Setup Feather M4 with CircuitPython
We'll need to get our board setup so we can run CircuitPython code. Let's walk through these steps to get the latest version of CircuitPython onto your board.
The Mu Python Editor
Mu is a simple Python editor that works with Adafruit CircuitPython hardware. It's written in Python and works on Windows, MacOS, Linux and Raspberry Pi. The serial console is built right in so you get immediate feedback from your board's serial output! While you can use any text editor with your code, Mu makes it super simple.
Installing or upgrading CircuitPython
You should ensure you have CircuitPython 5.0 or greater on your board. Plug your board in with a known good data + power cable (not the cheesy USB cable that comes with USB power packs, they are power only). You should see a new flash drive pop up.

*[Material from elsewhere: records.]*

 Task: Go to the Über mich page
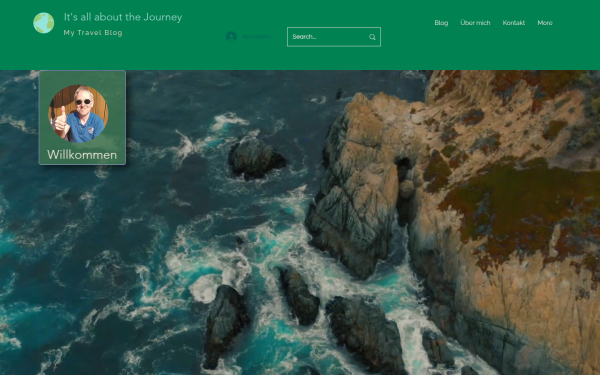coord(475,23)
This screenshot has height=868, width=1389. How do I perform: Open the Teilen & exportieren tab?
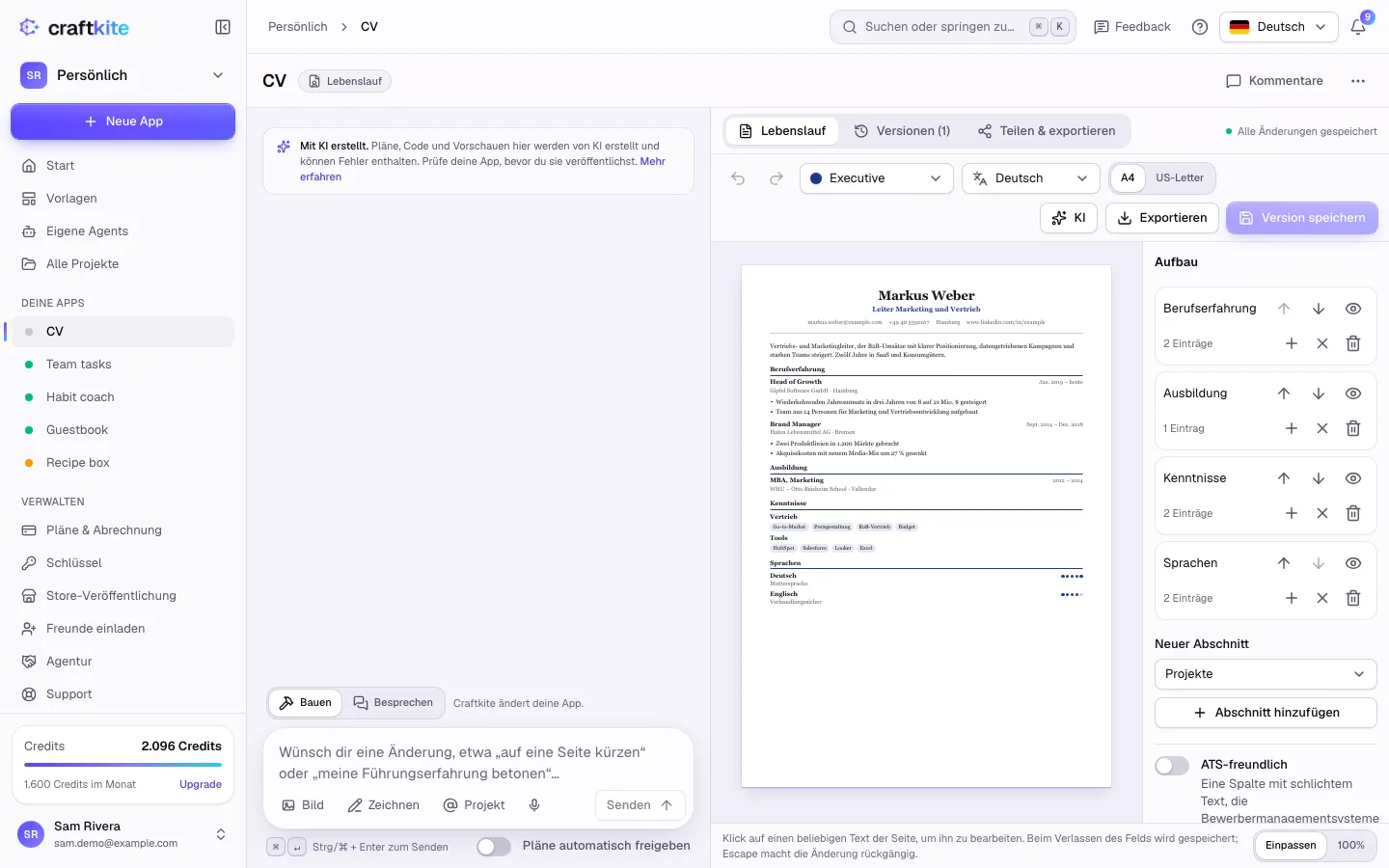pos(1047,131)
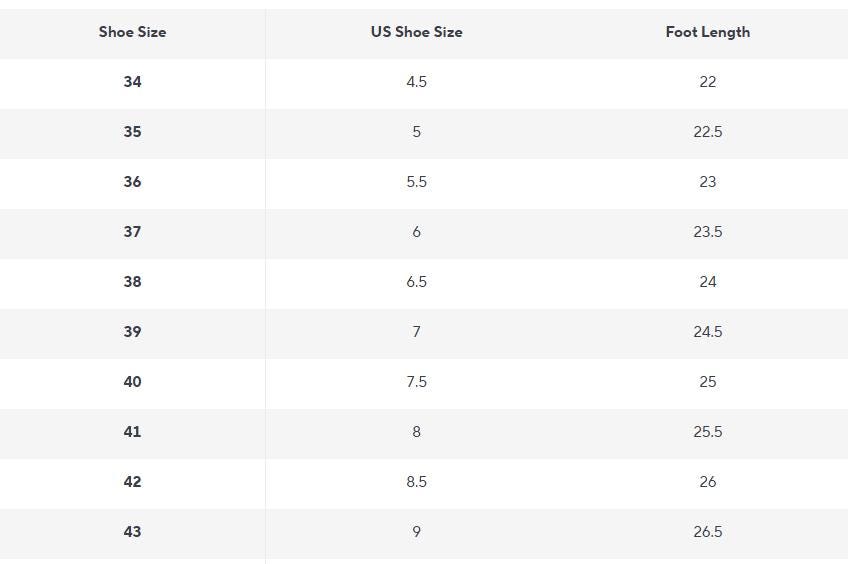Click foot length 22.5 value
Viewport: 861px width, 564px height.
[707, 132]
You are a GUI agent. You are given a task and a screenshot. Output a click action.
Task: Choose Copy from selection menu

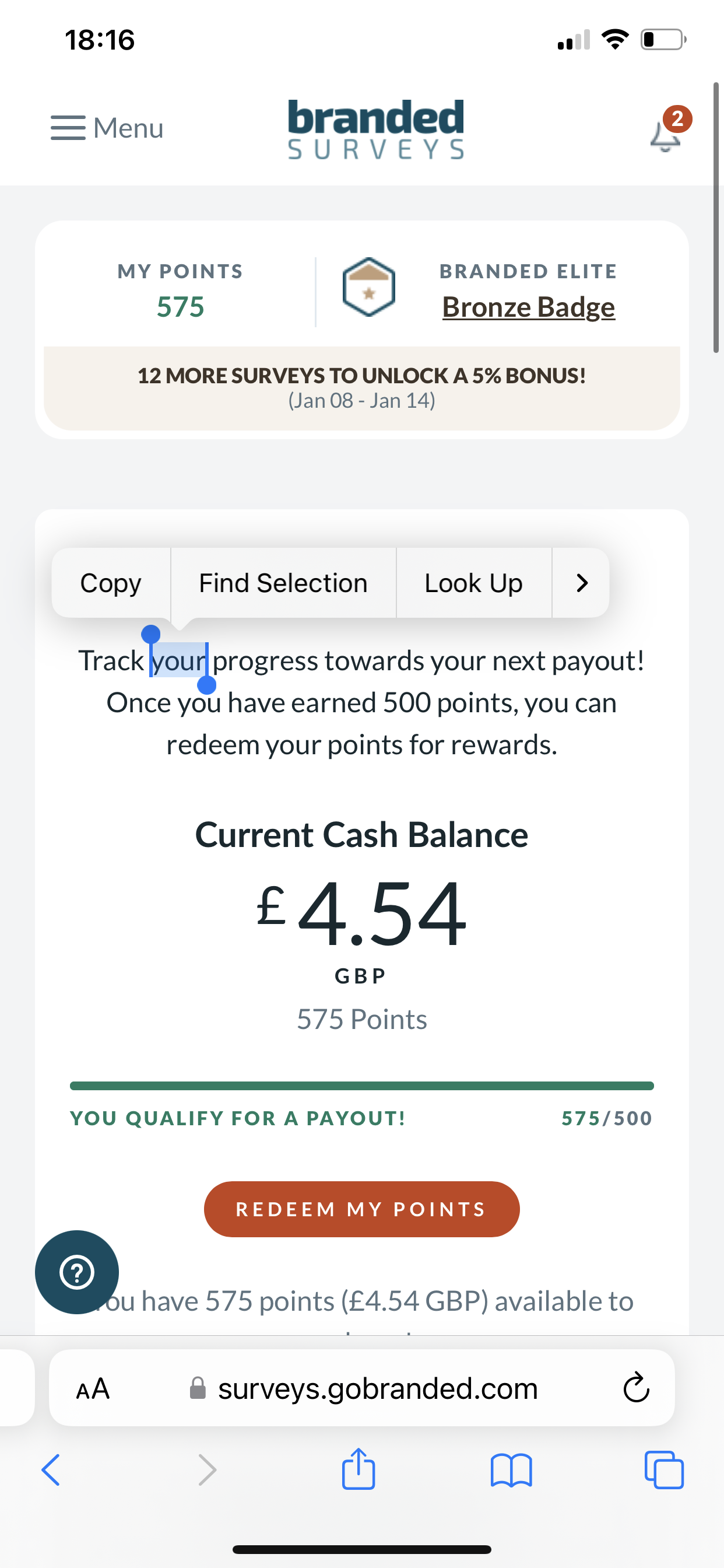pos(111,583)
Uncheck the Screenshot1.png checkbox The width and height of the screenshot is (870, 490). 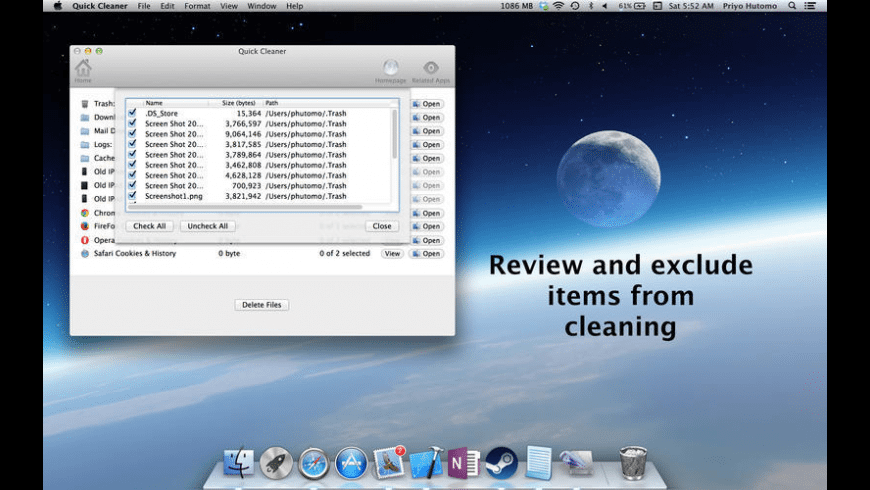[132, 196]
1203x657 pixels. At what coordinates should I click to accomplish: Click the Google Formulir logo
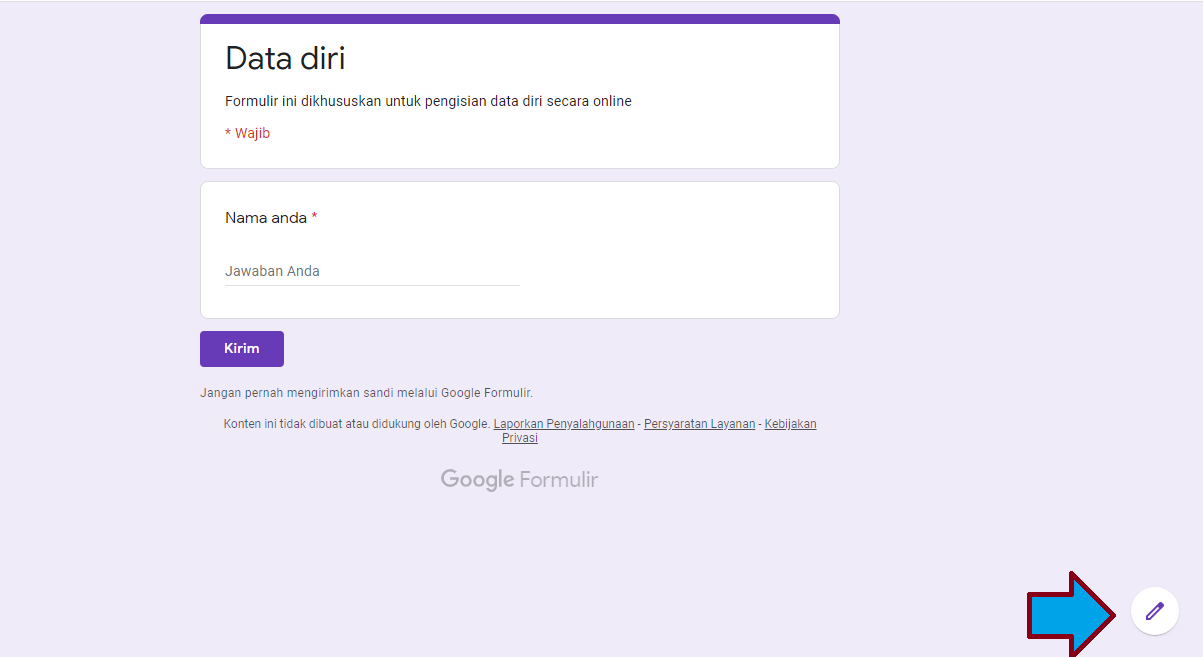tap(518, 479)
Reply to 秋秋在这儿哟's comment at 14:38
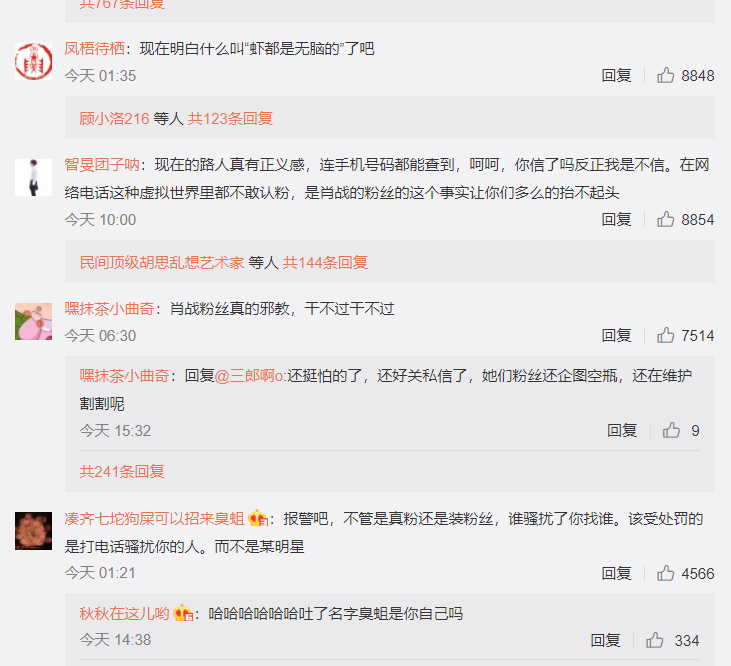The height and width of the screenshot is (666, 731). point(605,640)
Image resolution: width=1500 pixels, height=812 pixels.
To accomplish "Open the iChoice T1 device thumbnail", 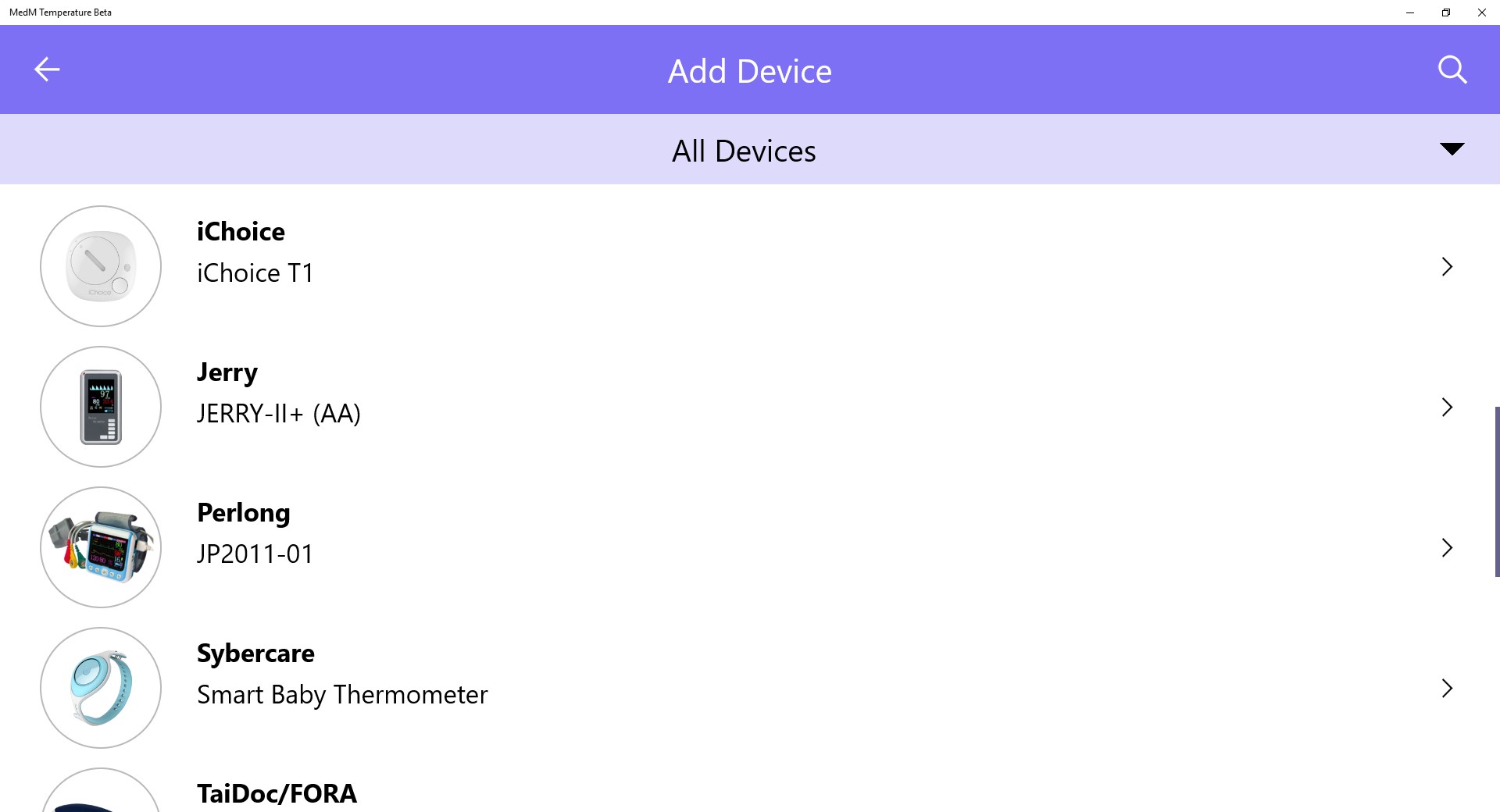I will click(101, 266).
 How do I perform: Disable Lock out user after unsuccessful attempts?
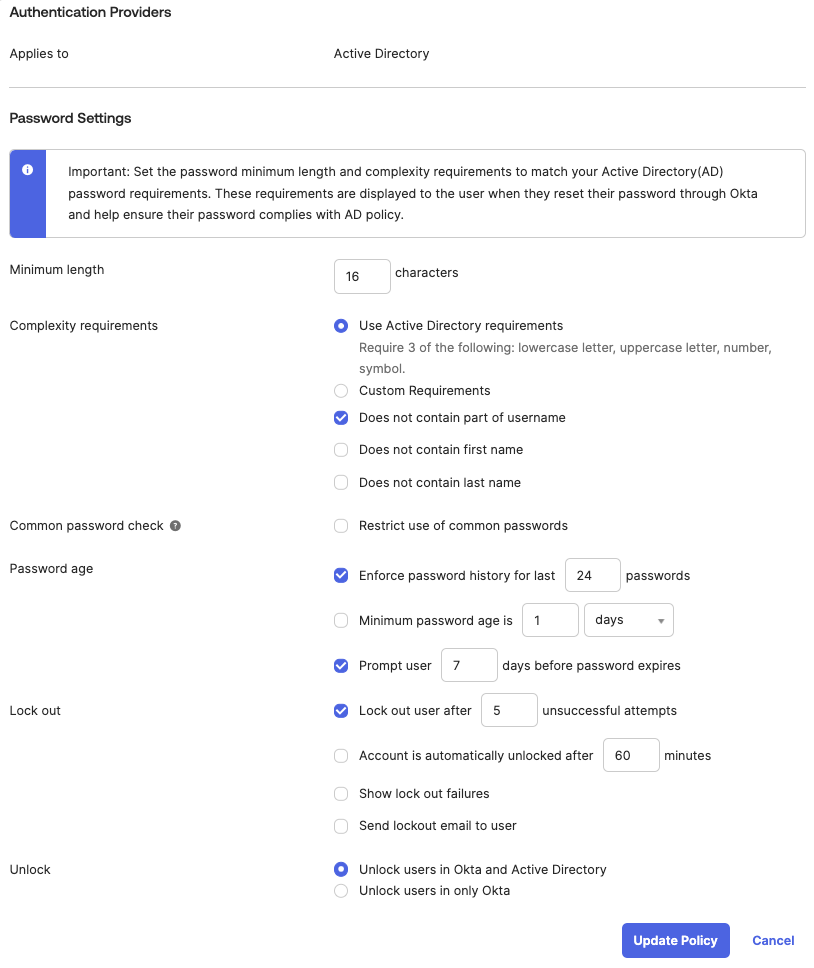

If the drive is CIRCUITPY, then open the boot_out.txt file to ensure the version number is 5.0 or greater.
Adafruit CircuitPython 5.0.0-beta.0 on 2019-11-19; Adafruit Feather M4 Express with samd51j19
If the version is less than 5 -or- you only get a drive named FEATHERBOOT then follow the Feather M4 guide on installing CircuitPython.
Download the Adafruit CircuitPython Library Bundle
In order to run the code, we'll need to download a few libraries. Libraries contain code to help interface with hardware a lot easier for us.
Use the Feather M4 page on Installing Libraries to get the library that matches the major version of CircuitPython you are using noted above.
The green button below links to a file containing all the libraries available for CircuitPython. To run the code for this project, we need the large number of libraries in the Required Libraries list below. Unzip the library bundle and search for the libraries. Drag and drop the files into a folder named lib on the CIRCUITPY drive (create the folder if it is not already on the Feather M4).
Required Libraries
- adafruit_display_text
- adafruit_bitmap_font
- adafruit_imageload
- adafruit_motor
- adafruit_register
- adafruit_motorkit.mpy
- adafruit_pca9685.mpy
- adafruit_st7735r.mpy
- adafruit_bus_device
- adafruit_featherwing
- adafruit_seesaw
Once we have all the files we need, a directory listing will look similar to below as far as files and directories.
Upload Code
Click on the Download: Project Zip link below to grab the project files in a zip file directly from GitHub. Place the code.py file and bitmap graphics files onto the CIRCUITPY main (root) directory. The code will run properly when all of the files have been uploaded including libraries.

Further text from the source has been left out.